Willy Ngoma, porte-parole militaire de l’AFC/M23, a été tué tôt mardi 24 février aux abords de Rubaya, dans le territoire de Masisi, province du Nord-Kivu, en République démocratique du Congo.
L’information a été confirmée à RFI par un responsable de la rébellion, soutenue par Kigali. Plusieurs autres membres du mouvement auraient également été touchés. Le bilan précis reste à établir.
Selon des sources locales, le convoi dans lequel circulait Willy Ngoma aurait été ciblé par une frappe de drone près de Rubaya, localité stratégique du territoire de Masisi.
Depuis le 23 février, des attaques par drones sont signalées dans cette zone, considérée comme l’un des axes majeurs de confrontation évoqués récemment par l’AFC/M23. Rubaya est notamment connue pour abriter d’importants gisements de coltan, ressource minière stratégique.
Le mouvement rebelle accuse les Forces armées de la République démocratique du Congo d’avoir intensifié les offensives dans le Nord et le Sud-Kivu ces dix derniers jours.
Figure centrale de la rébellion, Willy Ngoma avait été sanctionné en décembre 2023 par les États-Unis. Selon Washington, il était visé pour son rôle présumé dans des violations graves des droits humains, notamment des meurtres et des violences commises contre des civils, en particulier lors des événements de novembre 2022 à Kishishe, dans le Nord-Kivu.
Il avait également fait l’objet de sanctions en 2022 de la part du Conseil de l’Union européenne, qui l’accusait, en raison de ses fonctions dirigeantes au sein du mouvement soutenu par Kigali, de contribuer à l’instabilité et à l’insécurité en RDC.

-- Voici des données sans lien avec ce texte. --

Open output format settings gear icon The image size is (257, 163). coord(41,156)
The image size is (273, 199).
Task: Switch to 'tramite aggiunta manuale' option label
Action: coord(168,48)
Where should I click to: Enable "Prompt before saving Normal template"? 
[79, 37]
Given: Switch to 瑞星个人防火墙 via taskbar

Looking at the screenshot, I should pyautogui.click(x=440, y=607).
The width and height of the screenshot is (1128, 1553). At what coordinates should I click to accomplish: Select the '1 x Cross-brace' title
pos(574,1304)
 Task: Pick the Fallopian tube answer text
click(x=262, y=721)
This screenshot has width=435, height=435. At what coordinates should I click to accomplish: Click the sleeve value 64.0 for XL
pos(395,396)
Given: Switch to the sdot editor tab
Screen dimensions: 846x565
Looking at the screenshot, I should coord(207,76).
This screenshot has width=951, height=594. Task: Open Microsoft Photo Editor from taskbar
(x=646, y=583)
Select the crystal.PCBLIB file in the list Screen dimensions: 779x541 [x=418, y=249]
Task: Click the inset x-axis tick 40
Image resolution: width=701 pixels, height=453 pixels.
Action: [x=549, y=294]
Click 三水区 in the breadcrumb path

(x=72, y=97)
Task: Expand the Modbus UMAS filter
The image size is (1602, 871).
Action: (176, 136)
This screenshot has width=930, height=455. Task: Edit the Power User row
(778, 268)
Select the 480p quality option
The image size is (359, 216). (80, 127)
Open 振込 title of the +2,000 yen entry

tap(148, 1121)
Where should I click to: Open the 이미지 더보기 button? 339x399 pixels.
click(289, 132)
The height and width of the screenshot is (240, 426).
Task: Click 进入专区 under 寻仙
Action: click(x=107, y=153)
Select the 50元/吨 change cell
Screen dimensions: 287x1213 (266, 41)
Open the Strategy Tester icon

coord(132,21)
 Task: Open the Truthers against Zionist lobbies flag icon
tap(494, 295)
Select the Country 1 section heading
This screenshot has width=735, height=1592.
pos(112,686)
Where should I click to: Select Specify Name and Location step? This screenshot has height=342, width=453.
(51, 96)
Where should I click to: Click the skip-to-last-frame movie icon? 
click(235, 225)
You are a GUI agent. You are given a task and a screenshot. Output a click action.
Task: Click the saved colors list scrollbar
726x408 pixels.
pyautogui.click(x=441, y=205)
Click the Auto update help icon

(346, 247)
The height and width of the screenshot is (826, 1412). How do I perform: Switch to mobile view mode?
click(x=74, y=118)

La mort de Willy Ngoma intervient dans un contexte de recrudescence des tensions dans l’est de la RDC, marqué par des affrontements persistants et une militarisation accrue des zones minières stratégiques.
Reste à savoir si cette disparition aura un impact sur la structuration interne de l’AFC/M23 et sur l’évolution des combats dans la région.